Trollfest '09 is a pet-friendly event as well. Feel free to bring your dog with you and do not worry if your pet gets hungry, as employees of the Jackson Zoo will be on hand to provide some of their animals as food when it gets to be feeding time for your little loved one.

Relax at the Fox News Tent. Since there are only three blonde reporters in Jackson (being blonde is a requirement for working at Fox News), Megan and Kathryn from WAPT and Wendy from WLBT will be on loan to Fox. To gain admittance to the VIP section, bring either your Republican Party ID card or a Rebel Flag. Bringing both and a torn-up Obama yard sign will entitle you to free drinks served by Megan, Wendy, and Kathryn. Get your tickets now. Since this is an event for trolls, no ID is required. Just bring the hate. Bring the family, Trollfest '09 is for EVERYONE!!!

This is definitely a Beaver production.


Note: Security provided by INS.

Trollfest '07

Jackson Jambalaya is the home of Trollfest '07. Catch this great event which promises to leave NE Jackson & Fondren in flames. Sonjay Poontang and his band headline the night with a special steel cage, no time limit "loser must leave town" bout between Alan Lange and "Big Cat"Donna Ladd following afterwards. Kamikaze will perform his new song F*** Bush, he's still a _____. Did I mention there was no referee? Dr. Heddy Matthias and Lori Gregory will face off in the undercard dueling with dangling participles and other um, devices. Robbie Bell will perform Her two latest songs: My Best Friends are in the Media and Mama's, Don't Let Your Babies Grow up to be George Bell. Sid Salter of The Clarion-Ledger will host "Pin the Tail on the Trial Lawyer", sponsored by State Farm.

There will be a hugging booth where in exchange for your young son, Frank Melton will give you a loooong hug. Trollfest will have a dunking booth where Muhammed the terrorist will curse you to Allah as you try to hit a target that will drop him into a vat of pig grease. However, in the true spirit of Separate But Equal, Don Imus and someone from NE Jackson will also sit in the dunking booth for an equal amount of time. Tom Head will give a reading for two hours on why he can't figure out who the hell he is. Cliff Cargill will give lessons with his .80 caliber desert eagle, using Frank Melton photos as targets. Tackleberry will be on hand for an autograph session. KIM Waaaaaade will be passing out free titles and deeds to crackhouses formerly owned by The Wood Street Players.

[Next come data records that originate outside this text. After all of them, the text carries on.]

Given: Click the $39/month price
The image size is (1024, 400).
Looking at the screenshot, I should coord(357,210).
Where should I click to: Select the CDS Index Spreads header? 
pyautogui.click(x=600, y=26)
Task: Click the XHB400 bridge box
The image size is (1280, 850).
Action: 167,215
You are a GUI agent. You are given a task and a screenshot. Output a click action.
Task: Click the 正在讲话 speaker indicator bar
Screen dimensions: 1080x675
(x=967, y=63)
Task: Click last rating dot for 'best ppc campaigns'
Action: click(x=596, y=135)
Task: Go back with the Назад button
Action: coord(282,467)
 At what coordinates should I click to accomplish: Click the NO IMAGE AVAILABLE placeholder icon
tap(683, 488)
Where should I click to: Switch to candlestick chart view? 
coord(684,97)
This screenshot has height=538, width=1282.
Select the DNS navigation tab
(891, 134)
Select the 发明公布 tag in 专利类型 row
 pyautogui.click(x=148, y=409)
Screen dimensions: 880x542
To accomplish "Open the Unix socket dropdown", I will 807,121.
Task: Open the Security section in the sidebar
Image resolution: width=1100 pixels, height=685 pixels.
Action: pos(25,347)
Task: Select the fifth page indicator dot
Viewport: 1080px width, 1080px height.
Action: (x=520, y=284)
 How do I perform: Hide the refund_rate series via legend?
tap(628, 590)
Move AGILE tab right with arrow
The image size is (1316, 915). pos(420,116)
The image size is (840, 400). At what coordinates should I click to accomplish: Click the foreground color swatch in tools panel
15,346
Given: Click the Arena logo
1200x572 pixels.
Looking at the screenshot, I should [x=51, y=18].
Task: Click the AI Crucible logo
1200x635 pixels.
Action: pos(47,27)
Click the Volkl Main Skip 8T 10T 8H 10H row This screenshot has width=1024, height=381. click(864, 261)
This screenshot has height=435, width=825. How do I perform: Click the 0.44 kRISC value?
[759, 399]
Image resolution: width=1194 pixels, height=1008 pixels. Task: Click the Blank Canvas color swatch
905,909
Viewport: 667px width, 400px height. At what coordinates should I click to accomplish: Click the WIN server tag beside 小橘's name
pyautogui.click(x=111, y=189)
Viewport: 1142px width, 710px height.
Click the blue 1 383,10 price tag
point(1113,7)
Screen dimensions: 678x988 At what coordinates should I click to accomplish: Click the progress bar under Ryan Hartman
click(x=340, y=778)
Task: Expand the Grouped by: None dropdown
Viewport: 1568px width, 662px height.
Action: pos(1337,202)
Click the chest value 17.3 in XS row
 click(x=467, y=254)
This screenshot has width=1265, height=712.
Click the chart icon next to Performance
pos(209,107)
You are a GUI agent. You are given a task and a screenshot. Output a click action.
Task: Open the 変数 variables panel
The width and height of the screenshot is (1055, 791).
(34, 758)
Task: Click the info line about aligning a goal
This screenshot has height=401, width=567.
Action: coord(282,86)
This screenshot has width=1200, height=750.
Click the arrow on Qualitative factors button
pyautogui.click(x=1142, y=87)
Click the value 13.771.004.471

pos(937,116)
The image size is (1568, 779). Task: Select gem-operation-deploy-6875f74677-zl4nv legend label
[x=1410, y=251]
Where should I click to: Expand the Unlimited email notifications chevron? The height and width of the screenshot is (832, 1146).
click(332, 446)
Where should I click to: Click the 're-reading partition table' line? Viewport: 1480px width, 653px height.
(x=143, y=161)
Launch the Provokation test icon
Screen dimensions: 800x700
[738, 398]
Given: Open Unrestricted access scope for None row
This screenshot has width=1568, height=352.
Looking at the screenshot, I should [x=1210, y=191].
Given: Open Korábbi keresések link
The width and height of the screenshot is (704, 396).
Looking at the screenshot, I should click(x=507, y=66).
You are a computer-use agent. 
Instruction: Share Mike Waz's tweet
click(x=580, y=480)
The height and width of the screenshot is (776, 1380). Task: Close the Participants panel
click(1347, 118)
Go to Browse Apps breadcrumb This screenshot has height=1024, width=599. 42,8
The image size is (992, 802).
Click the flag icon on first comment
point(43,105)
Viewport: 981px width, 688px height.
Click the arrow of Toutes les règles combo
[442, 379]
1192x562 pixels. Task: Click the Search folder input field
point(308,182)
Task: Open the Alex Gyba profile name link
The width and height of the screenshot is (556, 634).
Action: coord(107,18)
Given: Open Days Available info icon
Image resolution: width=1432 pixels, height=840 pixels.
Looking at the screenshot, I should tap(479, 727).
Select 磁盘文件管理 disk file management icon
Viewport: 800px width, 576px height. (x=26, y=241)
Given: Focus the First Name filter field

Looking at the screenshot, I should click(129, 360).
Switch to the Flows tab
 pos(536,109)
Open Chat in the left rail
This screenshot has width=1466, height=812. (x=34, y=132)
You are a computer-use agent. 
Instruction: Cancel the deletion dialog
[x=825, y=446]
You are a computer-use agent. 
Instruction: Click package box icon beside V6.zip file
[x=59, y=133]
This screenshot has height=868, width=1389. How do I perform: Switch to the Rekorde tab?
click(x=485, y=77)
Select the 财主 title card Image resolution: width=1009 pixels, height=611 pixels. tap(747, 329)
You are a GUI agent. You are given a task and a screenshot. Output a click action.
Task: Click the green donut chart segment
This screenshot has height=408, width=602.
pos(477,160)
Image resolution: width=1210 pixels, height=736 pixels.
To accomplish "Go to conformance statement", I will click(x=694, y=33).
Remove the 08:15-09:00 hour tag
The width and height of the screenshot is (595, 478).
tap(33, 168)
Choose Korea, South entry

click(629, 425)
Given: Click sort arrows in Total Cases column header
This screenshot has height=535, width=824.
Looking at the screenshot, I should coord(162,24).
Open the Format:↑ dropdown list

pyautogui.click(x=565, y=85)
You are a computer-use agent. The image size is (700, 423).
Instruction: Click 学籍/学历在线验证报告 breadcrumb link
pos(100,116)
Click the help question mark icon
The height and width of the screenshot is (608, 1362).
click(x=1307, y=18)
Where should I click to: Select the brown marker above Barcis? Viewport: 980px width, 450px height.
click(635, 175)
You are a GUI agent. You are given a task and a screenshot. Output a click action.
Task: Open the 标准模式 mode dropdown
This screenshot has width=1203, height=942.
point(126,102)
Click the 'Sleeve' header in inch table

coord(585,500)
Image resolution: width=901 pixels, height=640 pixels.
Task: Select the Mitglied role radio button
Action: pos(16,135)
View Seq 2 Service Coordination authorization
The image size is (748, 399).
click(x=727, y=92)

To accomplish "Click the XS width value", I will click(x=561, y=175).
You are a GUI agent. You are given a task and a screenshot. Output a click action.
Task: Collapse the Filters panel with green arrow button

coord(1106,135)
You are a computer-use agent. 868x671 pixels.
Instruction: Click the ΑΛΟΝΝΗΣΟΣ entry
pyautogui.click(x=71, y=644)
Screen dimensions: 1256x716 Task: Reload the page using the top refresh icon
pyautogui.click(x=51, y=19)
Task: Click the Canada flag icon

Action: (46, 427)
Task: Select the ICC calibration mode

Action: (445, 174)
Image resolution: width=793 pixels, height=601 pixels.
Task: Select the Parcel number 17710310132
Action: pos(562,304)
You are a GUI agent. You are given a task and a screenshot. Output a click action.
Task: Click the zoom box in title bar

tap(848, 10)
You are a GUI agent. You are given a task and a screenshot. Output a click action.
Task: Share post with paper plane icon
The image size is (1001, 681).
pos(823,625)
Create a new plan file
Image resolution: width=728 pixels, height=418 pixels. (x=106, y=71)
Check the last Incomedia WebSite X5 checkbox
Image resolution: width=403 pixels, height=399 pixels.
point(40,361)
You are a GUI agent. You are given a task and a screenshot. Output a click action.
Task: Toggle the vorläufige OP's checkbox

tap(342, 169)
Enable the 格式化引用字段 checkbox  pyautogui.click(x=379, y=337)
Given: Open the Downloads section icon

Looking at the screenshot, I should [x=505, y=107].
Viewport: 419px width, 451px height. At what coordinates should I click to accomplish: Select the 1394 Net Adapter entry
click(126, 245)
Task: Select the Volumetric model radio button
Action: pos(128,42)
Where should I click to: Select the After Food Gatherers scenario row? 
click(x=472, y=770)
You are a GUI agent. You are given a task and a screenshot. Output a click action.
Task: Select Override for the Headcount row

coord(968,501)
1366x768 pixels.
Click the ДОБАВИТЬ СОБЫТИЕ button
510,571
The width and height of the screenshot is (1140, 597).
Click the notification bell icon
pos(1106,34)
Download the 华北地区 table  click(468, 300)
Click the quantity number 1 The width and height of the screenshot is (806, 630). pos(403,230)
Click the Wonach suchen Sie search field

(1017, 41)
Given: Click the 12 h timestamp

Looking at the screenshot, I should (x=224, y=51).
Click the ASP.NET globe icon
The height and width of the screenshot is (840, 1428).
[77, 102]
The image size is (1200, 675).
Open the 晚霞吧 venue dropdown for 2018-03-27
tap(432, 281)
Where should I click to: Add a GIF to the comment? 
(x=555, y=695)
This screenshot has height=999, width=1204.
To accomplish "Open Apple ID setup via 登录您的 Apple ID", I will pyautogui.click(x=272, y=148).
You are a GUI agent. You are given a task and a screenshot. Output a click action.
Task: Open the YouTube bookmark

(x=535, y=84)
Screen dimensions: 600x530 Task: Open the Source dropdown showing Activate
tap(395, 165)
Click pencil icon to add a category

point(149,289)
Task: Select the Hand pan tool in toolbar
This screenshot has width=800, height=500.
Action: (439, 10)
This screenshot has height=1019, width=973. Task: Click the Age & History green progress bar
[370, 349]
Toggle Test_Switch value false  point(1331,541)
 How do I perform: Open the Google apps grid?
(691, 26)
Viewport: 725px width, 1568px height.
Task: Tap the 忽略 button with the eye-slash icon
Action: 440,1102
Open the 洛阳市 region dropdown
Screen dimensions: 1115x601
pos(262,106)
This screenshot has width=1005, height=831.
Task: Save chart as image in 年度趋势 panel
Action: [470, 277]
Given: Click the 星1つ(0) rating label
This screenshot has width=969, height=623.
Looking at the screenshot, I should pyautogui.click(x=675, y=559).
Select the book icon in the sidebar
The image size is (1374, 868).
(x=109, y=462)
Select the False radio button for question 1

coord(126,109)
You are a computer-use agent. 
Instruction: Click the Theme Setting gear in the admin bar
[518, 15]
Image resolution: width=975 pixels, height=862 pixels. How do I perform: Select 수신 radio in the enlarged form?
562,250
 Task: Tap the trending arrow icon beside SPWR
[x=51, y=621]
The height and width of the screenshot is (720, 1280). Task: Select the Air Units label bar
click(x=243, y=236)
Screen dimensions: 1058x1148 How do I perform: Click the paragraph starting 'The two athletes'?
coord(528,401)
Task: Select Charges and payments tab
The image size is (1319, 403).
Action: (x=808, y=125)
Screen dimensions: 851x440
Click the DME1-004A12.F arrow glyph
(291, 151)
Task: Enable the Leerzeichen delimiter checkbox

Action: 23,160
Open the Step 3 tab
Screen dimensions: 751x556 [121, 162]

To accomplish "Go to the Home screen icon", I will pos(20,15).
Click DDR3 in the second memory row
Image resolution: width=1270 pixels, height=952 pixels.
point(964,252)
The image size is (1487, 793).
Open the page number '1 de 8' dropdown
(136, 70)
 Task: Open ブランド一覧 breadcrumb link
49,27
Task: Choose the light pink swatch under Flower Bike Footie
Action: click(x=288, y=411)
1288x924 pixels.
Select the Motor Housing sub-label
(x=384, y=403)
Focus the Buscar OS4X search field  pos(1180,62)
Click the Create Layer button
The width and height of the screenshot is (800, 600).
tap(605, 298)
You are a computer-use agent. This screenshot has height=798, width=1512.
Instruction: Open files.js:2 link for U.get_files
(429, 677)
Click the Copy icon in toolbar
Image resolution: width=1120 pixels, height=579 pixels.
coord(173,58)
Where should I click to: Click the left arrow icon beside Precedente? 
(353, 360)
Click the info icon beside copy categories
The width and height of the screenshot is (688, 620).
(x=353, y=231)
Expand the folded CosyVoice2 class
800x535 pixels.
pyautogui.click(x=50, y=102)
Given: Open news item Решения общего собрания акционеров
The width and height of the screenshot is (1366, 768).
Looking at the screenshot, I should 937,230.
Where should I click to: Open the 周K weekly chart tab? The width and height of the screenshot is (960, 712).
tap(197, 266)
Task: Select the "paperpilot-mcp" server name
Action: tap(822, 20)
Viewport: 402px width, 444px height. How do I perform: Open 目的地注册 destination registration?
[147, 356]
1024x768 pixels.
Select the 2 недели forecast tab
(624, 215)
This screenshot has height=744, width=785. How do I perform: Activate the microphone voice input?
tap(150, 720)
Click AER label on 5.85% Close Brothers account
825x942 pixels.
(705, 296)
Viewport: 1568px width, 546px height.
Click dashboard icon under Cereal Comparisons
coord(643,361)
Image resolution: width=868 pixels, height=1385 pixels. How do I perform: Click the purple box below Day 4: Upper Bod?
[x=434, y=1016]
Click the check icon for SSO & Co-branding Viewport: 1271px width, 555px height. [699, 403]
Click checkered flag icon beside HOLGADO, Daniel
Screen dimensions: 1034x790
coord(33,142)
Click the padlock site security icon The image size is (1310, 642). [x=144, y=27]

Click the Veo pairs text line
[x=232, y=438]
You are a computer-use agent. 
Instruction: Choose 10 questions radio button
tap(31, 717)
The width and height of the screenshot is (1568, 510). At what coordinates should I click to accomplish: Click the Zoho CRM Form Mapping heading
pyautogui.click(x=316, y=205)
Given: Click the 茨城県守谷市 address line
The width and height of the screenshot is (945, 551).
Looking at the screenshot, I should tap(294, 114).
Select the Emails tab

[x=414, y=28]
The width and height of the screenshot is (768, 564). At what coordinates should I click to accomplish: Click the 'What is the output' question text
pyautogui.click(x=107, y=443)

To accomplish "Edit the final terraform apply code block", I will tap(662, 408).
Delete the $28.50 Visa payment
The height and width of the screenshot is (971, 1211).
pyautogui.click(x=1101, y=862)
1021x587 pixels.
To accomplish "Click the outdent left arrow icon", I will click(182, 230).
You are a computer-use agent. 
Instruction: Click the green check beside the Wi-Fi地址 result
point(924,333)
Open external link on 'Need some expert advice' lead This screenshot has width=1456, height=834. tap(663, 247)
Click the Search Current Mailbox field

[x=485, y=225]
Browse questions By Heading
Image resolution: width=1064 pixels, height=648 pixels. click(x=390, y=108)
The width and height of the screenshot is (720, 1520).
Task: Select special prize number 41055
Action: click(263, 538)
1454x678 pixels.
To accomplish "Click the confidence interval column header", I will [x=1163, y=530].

If you get tired come relax at the Fox News Tent. To gain admittance to the VIP section, bring either your Republican Party ID card or a Rebel Flag. Bringing both will entitle you to free drinks.Get your tickets now. Since this is an event for trolls, no ID is required, just bring the hate. Bring the family, Trollfest '07 is for EVERYONE!!!

This is definitely a Beaver production.

Note: Security provided by INS
.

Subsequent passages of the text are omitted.